# Task to carry out
Scale the data starting with the line that contains "Where should I click to: Click" and going on through the line that contains "tap(72, 284)". Write those lines again, requests included, with every coordinate in the answers multiplied by 2.1 and rounded to a whole number (halves round up), and leave the pictures out.

# Material shown
++++++++++
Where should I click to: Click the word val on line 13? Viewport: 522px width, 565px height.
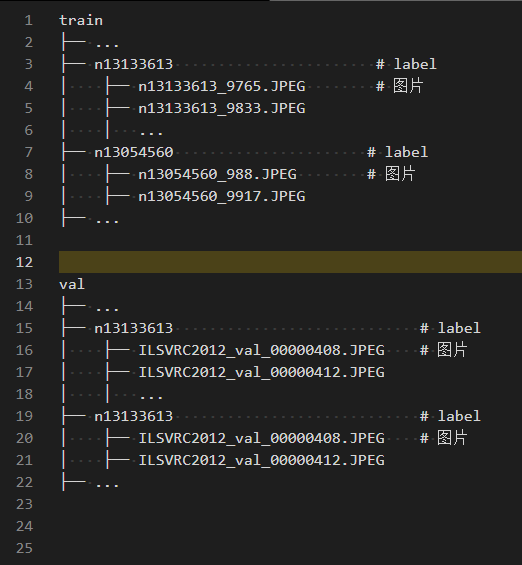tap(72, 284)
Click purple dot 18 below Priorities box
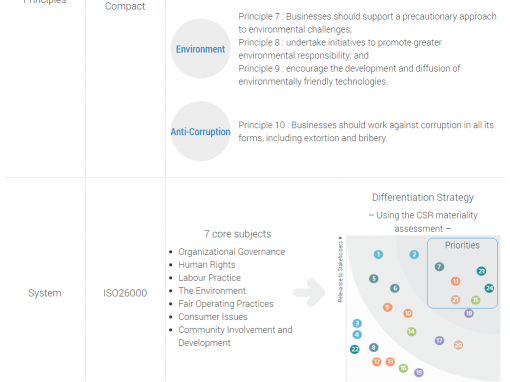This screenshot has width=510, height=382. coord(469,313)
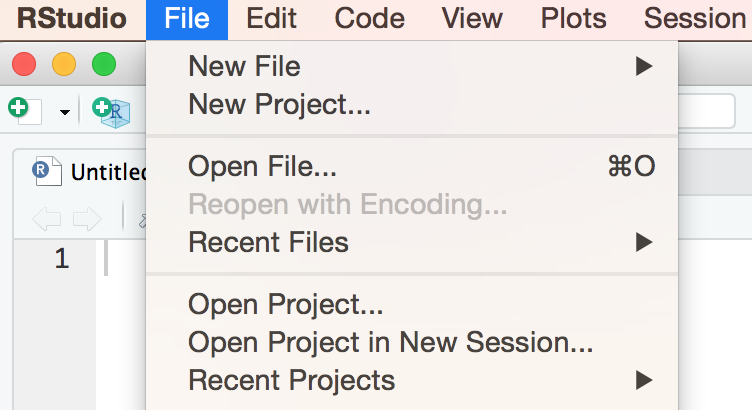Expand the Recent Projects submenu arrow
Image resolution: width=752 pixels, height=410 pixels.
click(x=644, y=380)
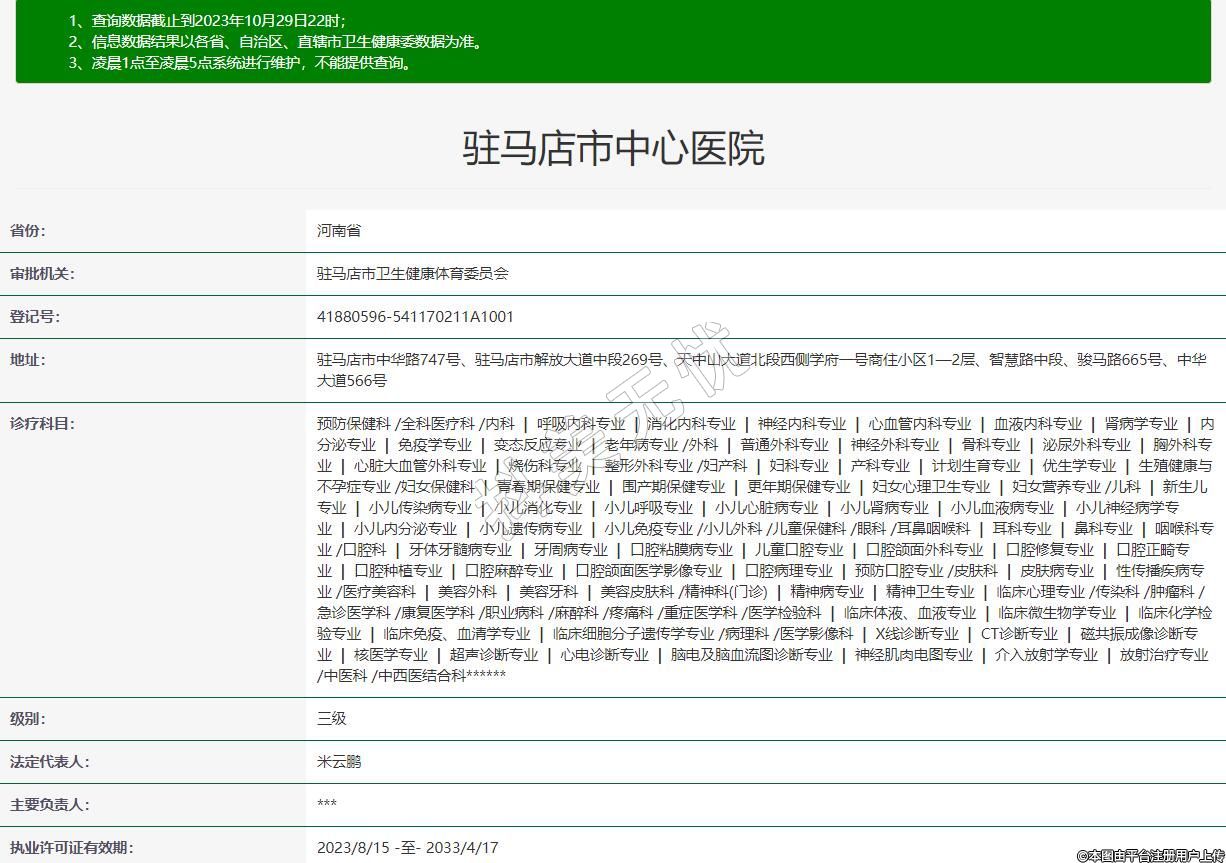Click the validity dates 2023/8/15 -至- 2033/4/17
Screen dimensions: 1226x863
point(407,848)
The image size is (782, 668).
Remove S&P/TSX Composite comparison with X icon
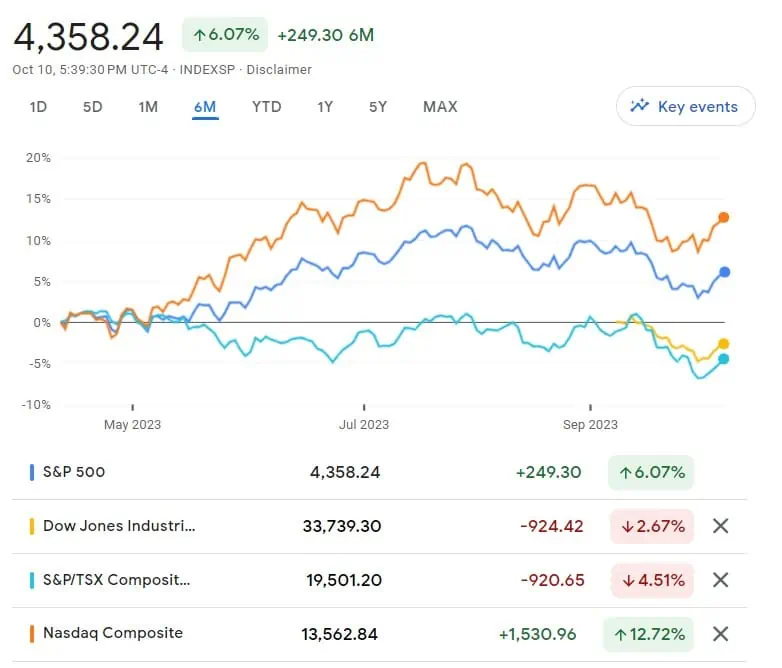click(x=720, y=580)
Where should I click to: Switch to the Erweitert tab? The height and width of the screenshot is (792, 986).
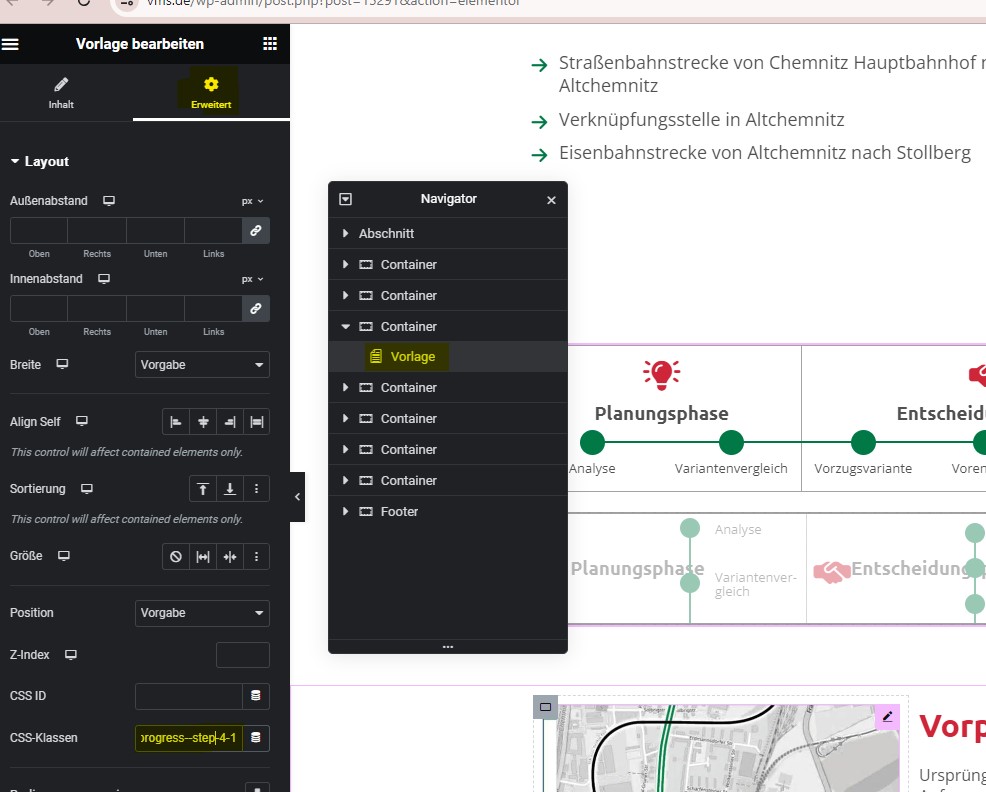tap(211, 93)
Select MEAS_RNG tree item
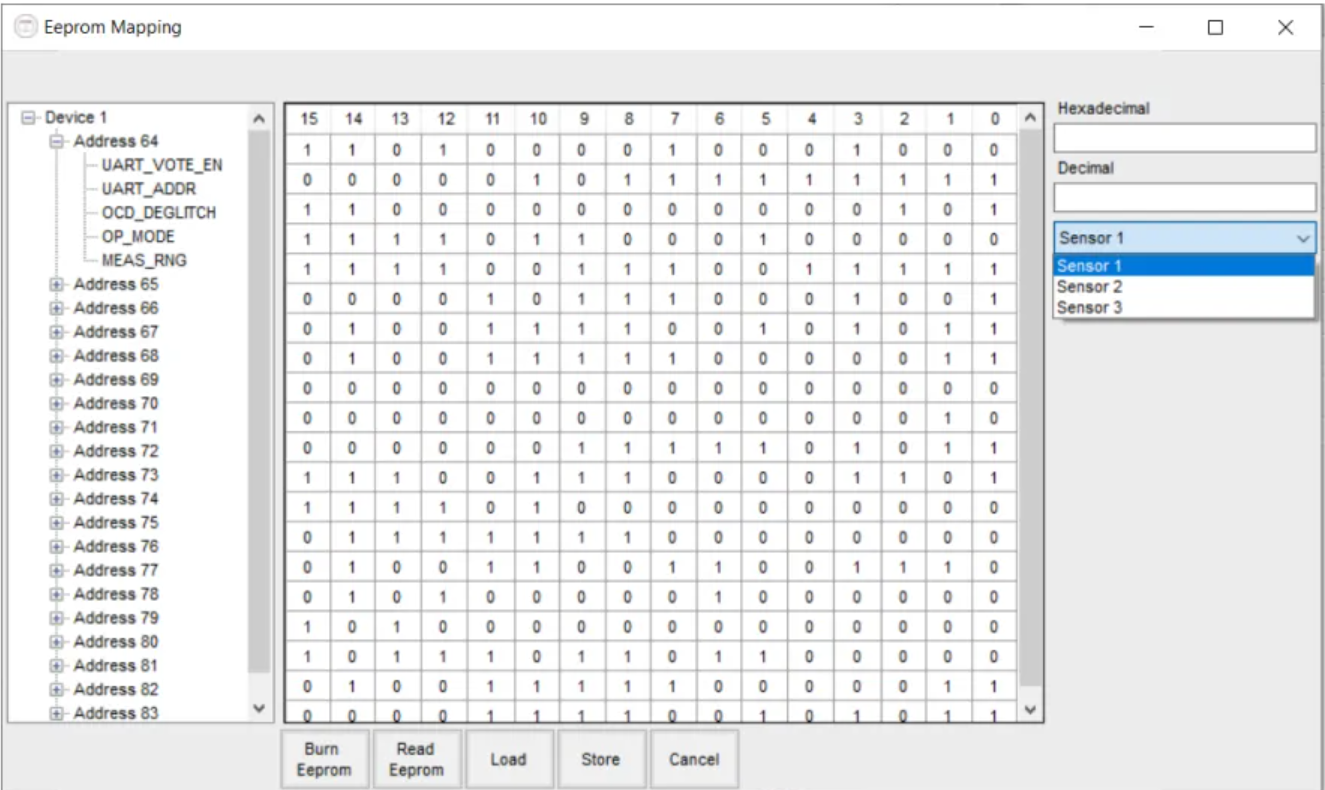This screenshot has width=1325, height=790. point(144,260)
++++++++++
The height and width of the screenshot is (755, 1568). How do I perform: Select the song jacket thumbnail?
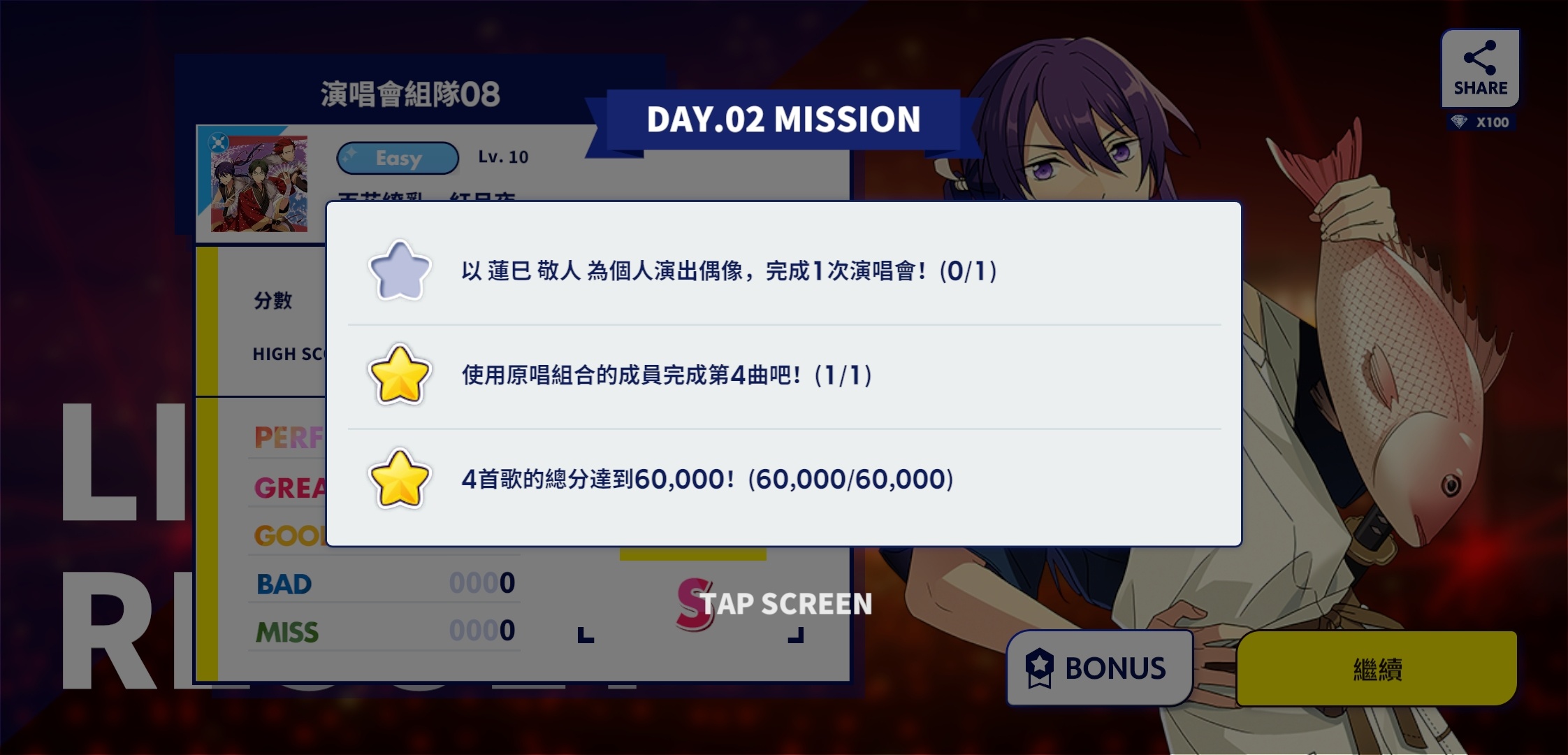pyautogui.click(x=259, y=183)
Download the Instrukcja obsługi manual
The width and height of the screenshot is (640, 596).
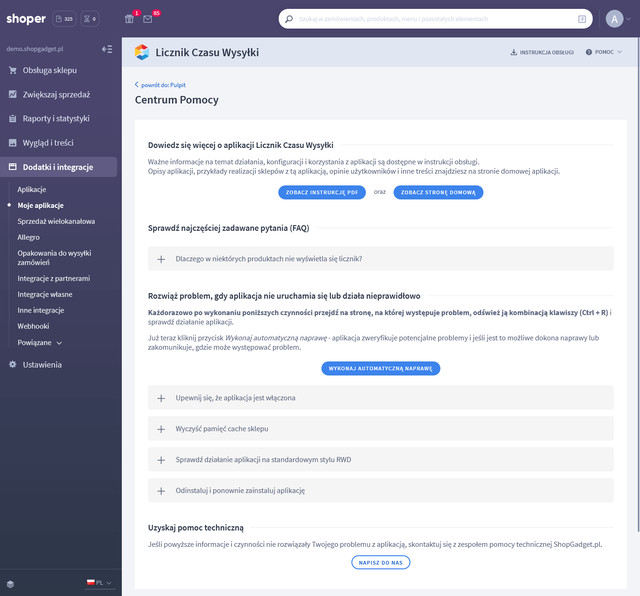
++++++++++
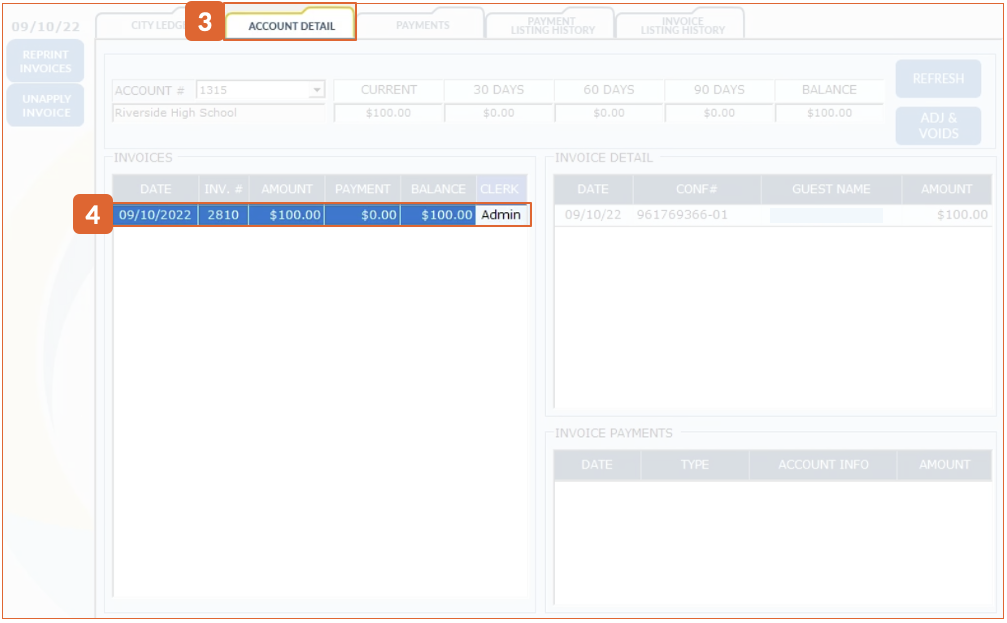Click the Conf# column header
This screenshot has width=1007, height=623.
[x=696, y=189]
++++++++++
# Completed exercise
Where should I click to: Click the word val on line 13? Viewport: 522px width, 565px height.
tap(151, 596)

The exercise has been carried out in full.